[[ Text shown, beginning ]]

And finally, three years ago, Manohla Dargis wrote this…
“Batman Begins” (2005)
“Conceived in the shadow of American pop rather than in its bright light, this tense, effective iteration of Bob Kane’s original comic book owes its power and pleasures to a director who takes his material seriously and to a star who shoulders that seriousness with ease…
“It’s amazing what an excellent cast, a solid screenplay and a regard for the source material can do for a comic book movie… Mr. Nolan approaches Batman with respect rather than reverence. It’s obvious that Mr. Nolan has made a close study of the Batman legacy, but he owes a specific debt to [Frank Miller’s] 1980’s rethink of the character, which resurrected the Dark Knight side of his identity. Like Mr. Miller’s Batman, Mr. Nolan’s is tormented by demons both physical and psychological. In an uncertain world, one the director models with an eye to our own, this is a hero caught between justice and vengeance, a desire for peace and the will to power.
“That struggle gives the story its requisite heft, but what makes this ‘Batman’ so enjoyable is how Mr. Nolan balances the story’s dark elements with its light, and arranges the familiar genre elements in new, unforeseen ways… what makes ‘Batman Begins’ the most successful comic-book adaptation alongside Terry Zwigoff’s ‘Ghost World’ isn’t the noisy set pieces, the nods to ‘Blade Runner’ or the way a child’s keepsake, an Indian arrowhead, echoes the shape of a bat. It’s the way Mr. Nolan invites us to watch Bruce Wayne quietly piecing together his Batman identity, to become a secret sharer to a legend, just as we did once upon a time when we read our first comic.”
Which pretty well sums it up. In case you didn’t realize it, three years ago, Christopher Nolan brought our long, national nightmare of bad Batman movies to an end. Let’s hope “The Dark Knight” keeps us in the clear.

[[ Text shown, end ]]
[[ Source information, beginning ]]

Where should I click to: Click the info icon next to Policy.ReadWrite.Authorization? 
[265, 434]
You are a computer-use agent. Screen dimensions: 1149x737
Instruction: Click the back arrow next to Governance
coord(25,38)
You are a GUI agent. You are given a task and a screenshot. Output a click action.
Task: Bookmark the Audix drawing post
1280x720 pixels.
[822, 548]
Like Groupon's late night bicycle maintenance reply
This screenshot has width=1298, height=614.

[[ Source information, end ]]

» **Task set**
A. Copy the Batman Begins review word for word, between "Which pretty well" and "in the clear.", inclusive.
B. Answer these questions from the Batman Begins review:
(i) Whose 1980s rethink of the character is Mr. Nolan said to owe a specific debt to?
(ii) What child's keepsake echoes the shape of a bat?
(iii) Which movie does the writer hope "keeps us in the clear"?
Answer using only the Batman Begins review, with nothing from outside it.

» **Your responses**
A.
Which pretty well sums it up. In case you didn’t realize it, three years ago, Christopher Nolan brought our long, national nightmare of bad Batman movies to an end. Let’s hope “The Dark Knight” keeps us in the clear.

B.
(i) Frank Miller's
(ii) An Indian arrowhead
(iii) "The Dark Knight"